Some days the hallway felt like a stage, but only for others. I slipped into school with a practiced, radiant smile. I wasn’t performing joy so much as hiding pain, because when I looked for others for understanding, I found none. The brighter I pretended to be, the less I felt seen.
When my smile cracked, rare, but real, when someone asked, “Are you okay?” I would nod, and quickly settle my face into that familiar curve of cheer, and keep walking. My emotions didn’t matter. No one asked again; no one listened. I carried the weight of that silence with me for the rest of the day, and every day that followed. I grew to hate the phrase “Are you okay?” because I understood its emptiness the moment it crossed my mind from someone else’s lips. When I allowed myself to speak truthfully, to admit that things weren’t fine, it didn’t register.

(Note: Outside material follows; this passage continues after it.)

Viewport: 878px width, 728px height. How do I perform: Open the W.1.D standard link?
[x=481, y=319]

At lunch, I sat across conversations that, to me, sounded like they were happening miles away. My heart ached for someone, not just to ask “What’s wrong?” but to truly mean it. My feelings lived in muted echoes, and I became the person who couldn’t frown, because showing the cracks might mean disappearing entirely.
Their eyes slid past me, and the words evaporated because they “knew” me. And in that knowing, they assumed there was nothing worth noticing, nothing worth caring about. I was myself, and that ironically meant there was nothing even worth being upset over.

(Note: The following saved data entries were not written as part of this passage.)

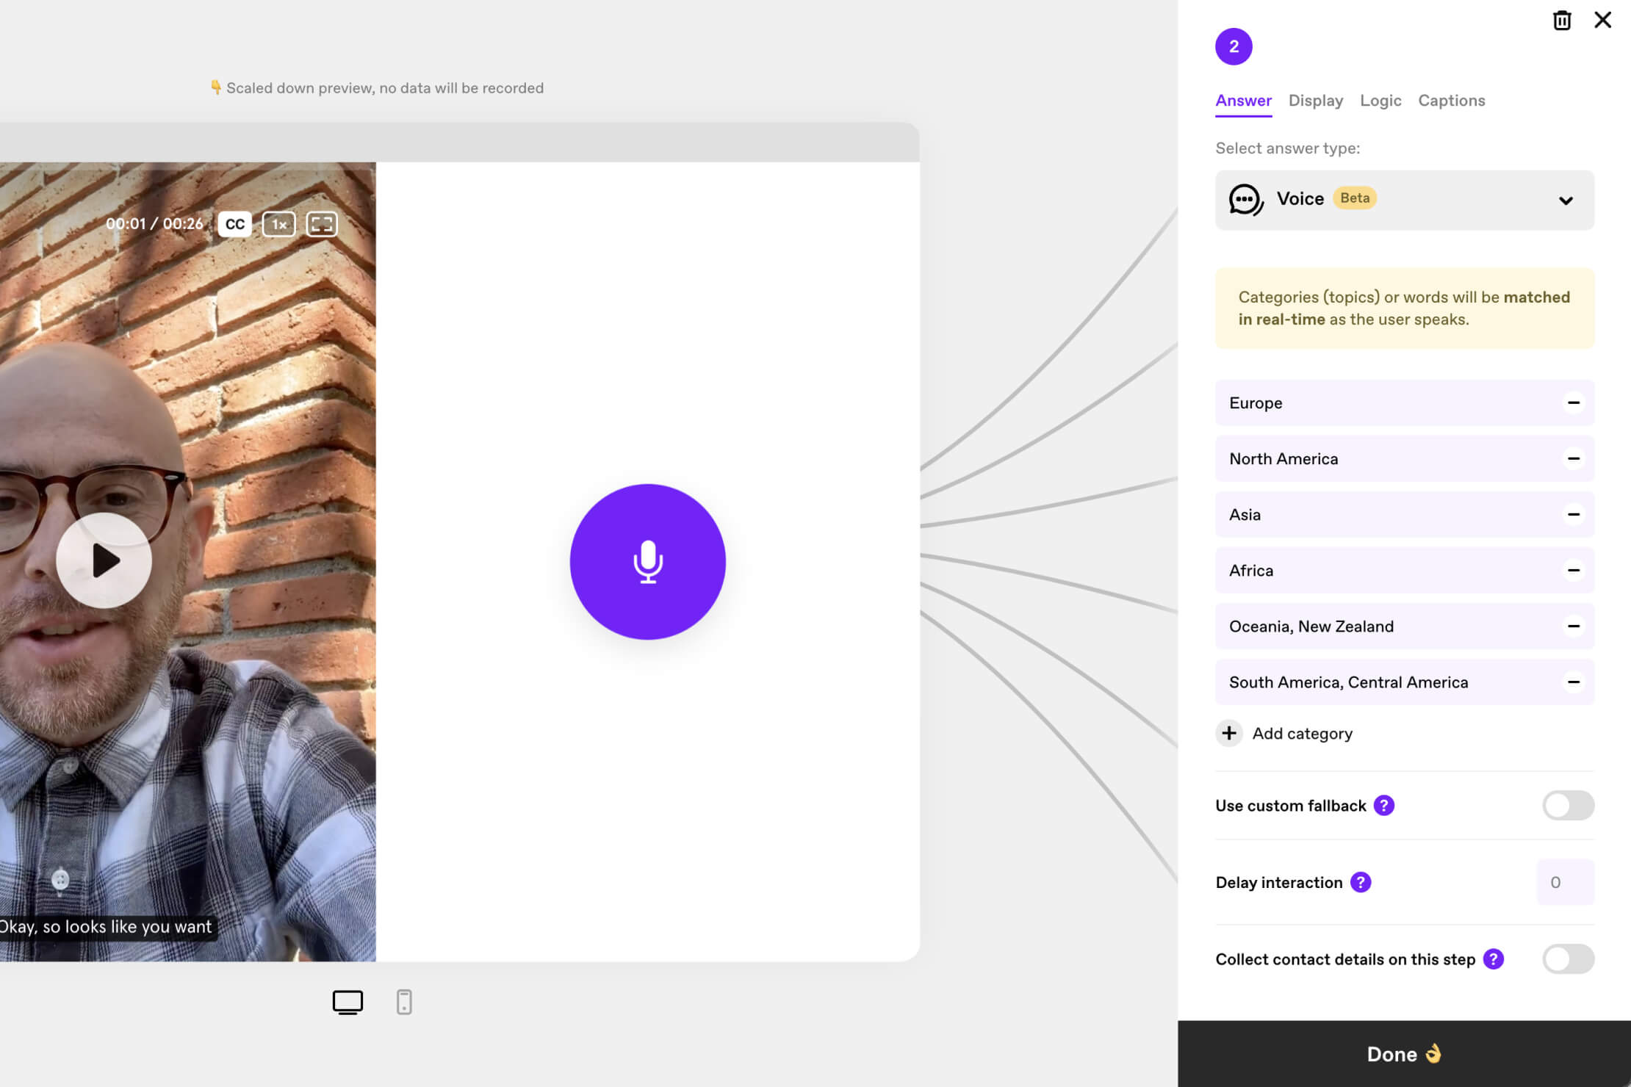Enable Use custom fallback toggle
The height and width of the screenshot is (1087, 1631).
1567,806
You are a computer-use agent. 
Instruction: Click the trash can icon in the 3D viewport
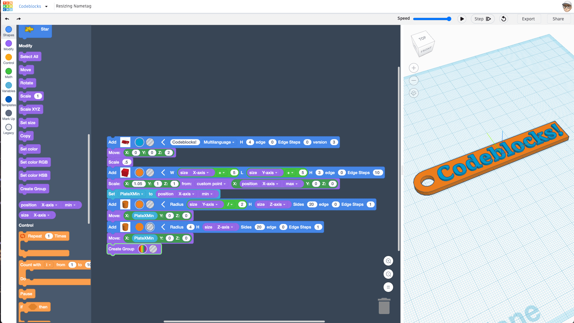tap(384, 306)

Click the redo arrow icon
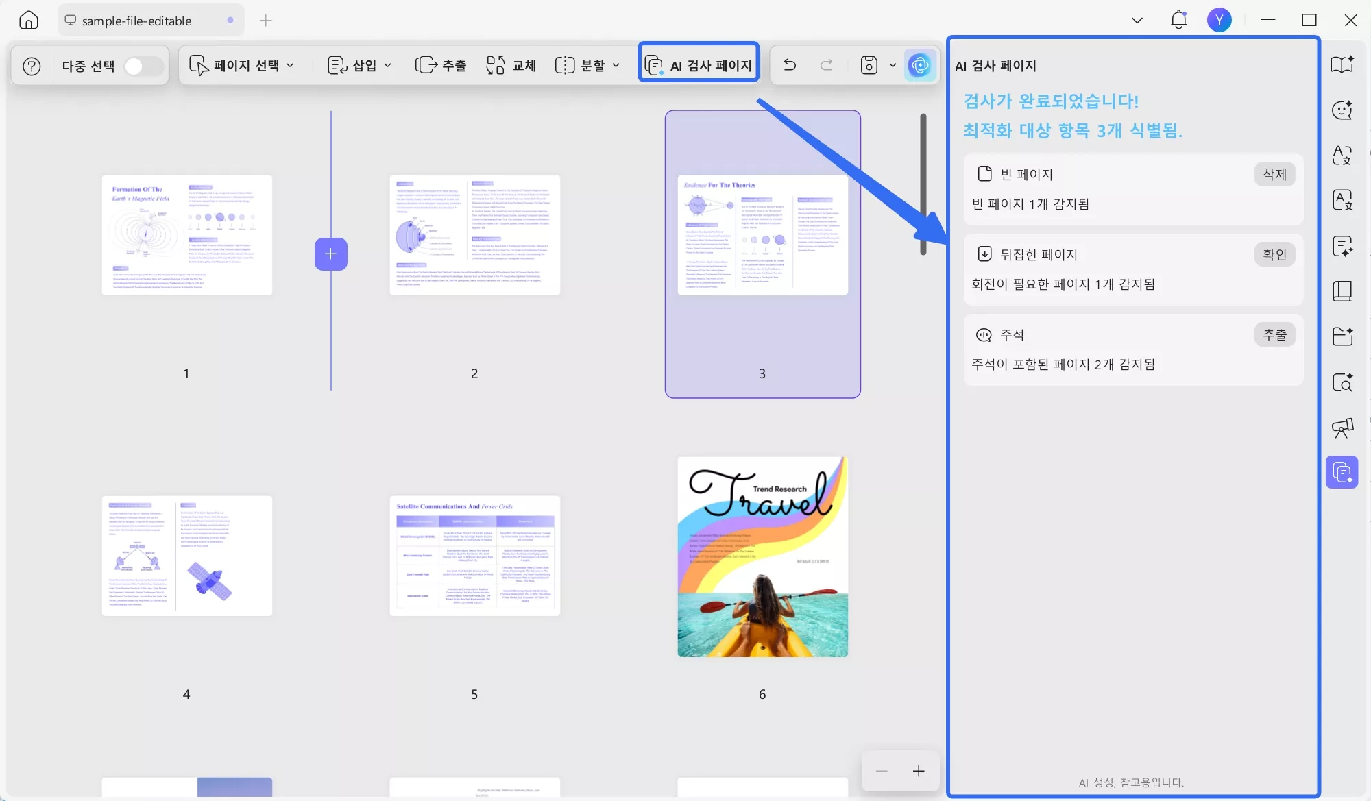pyautogui.click(x=826, y=64)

I longed for someone to say: “Tell me how you’re really doing.” But that never came. My feelings lived in muted echoes, and I became the person who couldn’t frown, because showing the cracks might mean disappearing entirely.

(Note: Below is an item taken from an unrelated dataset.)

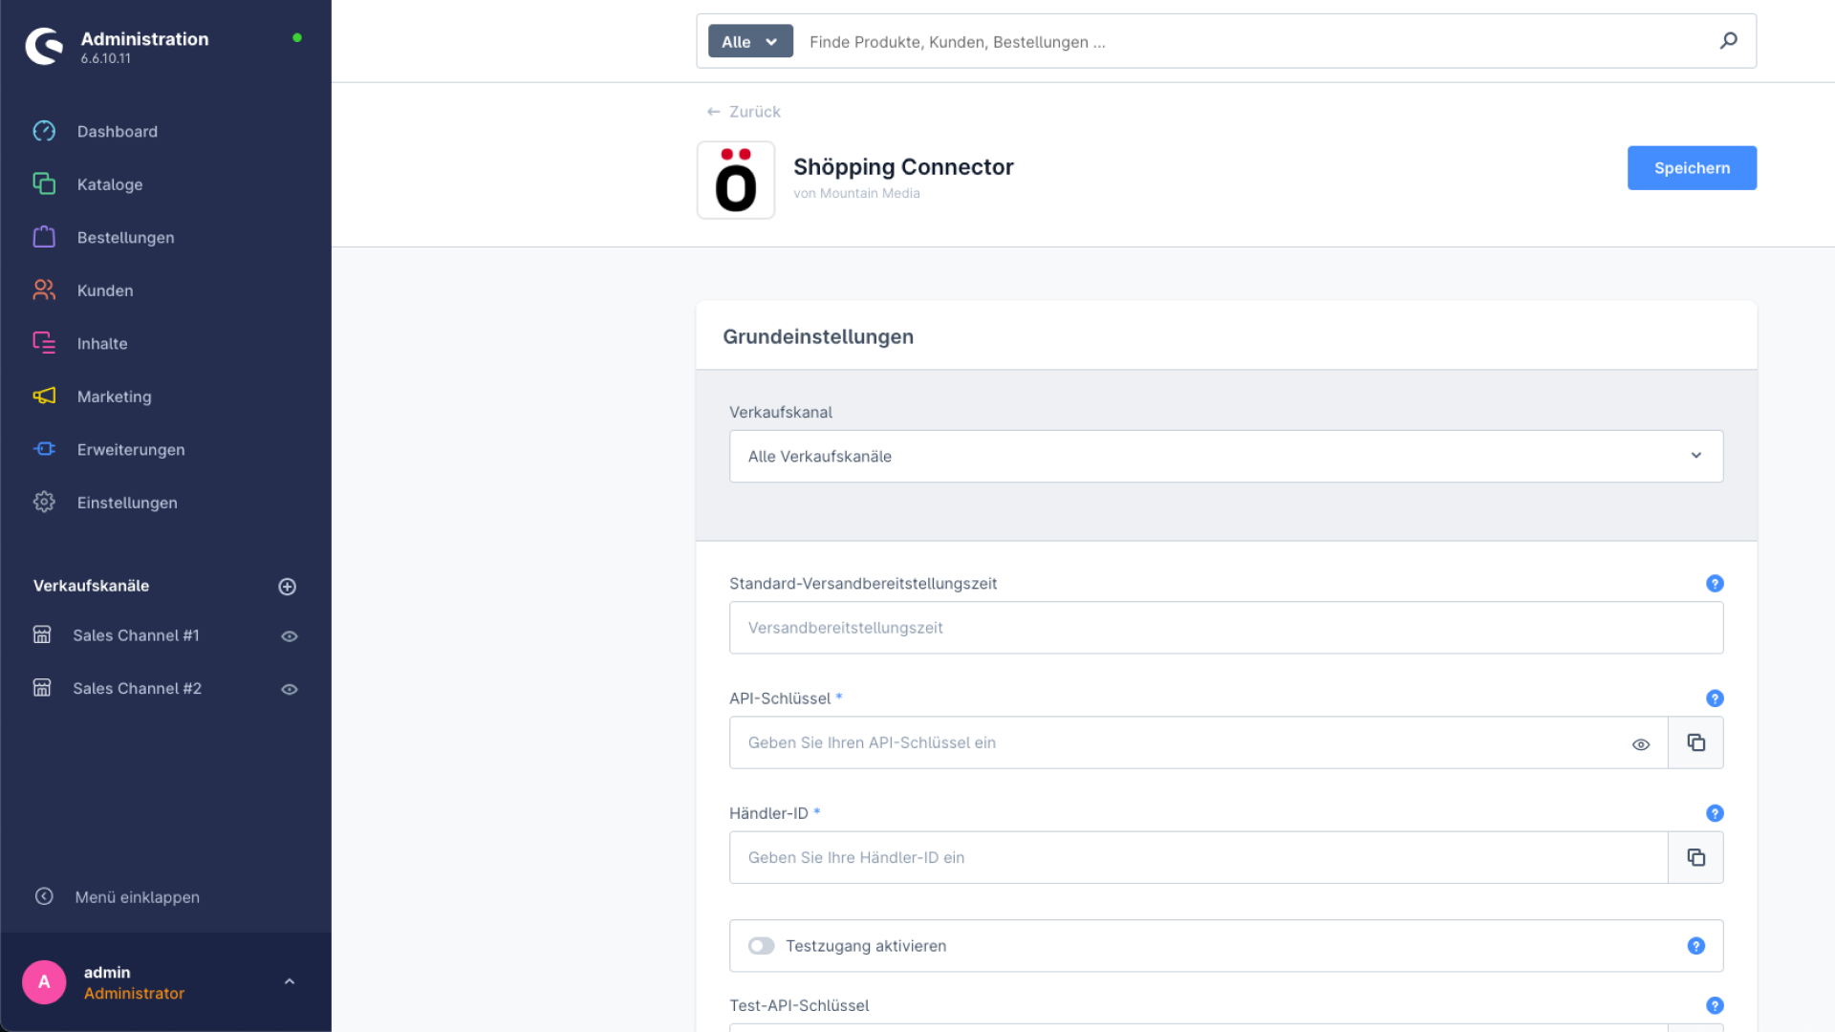Copy the Händler-ID field value
The height and width of the screenshot is (1032, 1835).
1695,857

My faith became the quiet anchor I didn’t know I needed. When people’s words failed, I turned to prayer, not always with answers, but with a sense that I was finally heard. I began to understand that faith isn’t just about believing when things are good; it’s about trusting that you are still seen when no one else looks your way. In moments of isolation, I found a peace that didn’t depend on others’ understanding. Applying faith meant letting go of the need to be understood by everyone and learning to be known by something greater. It was there, in that unseen connection, that I finally began to feel whole.
Now I still walk these halls with a smile, but it’s no longer a mask. It’s the reflection of someone who has learned that being seen starts with seeing yourself. I’ve come to understand that authentic connection begins with vulnerability, and that real courage lies in letting people in, even when they might not listen at first.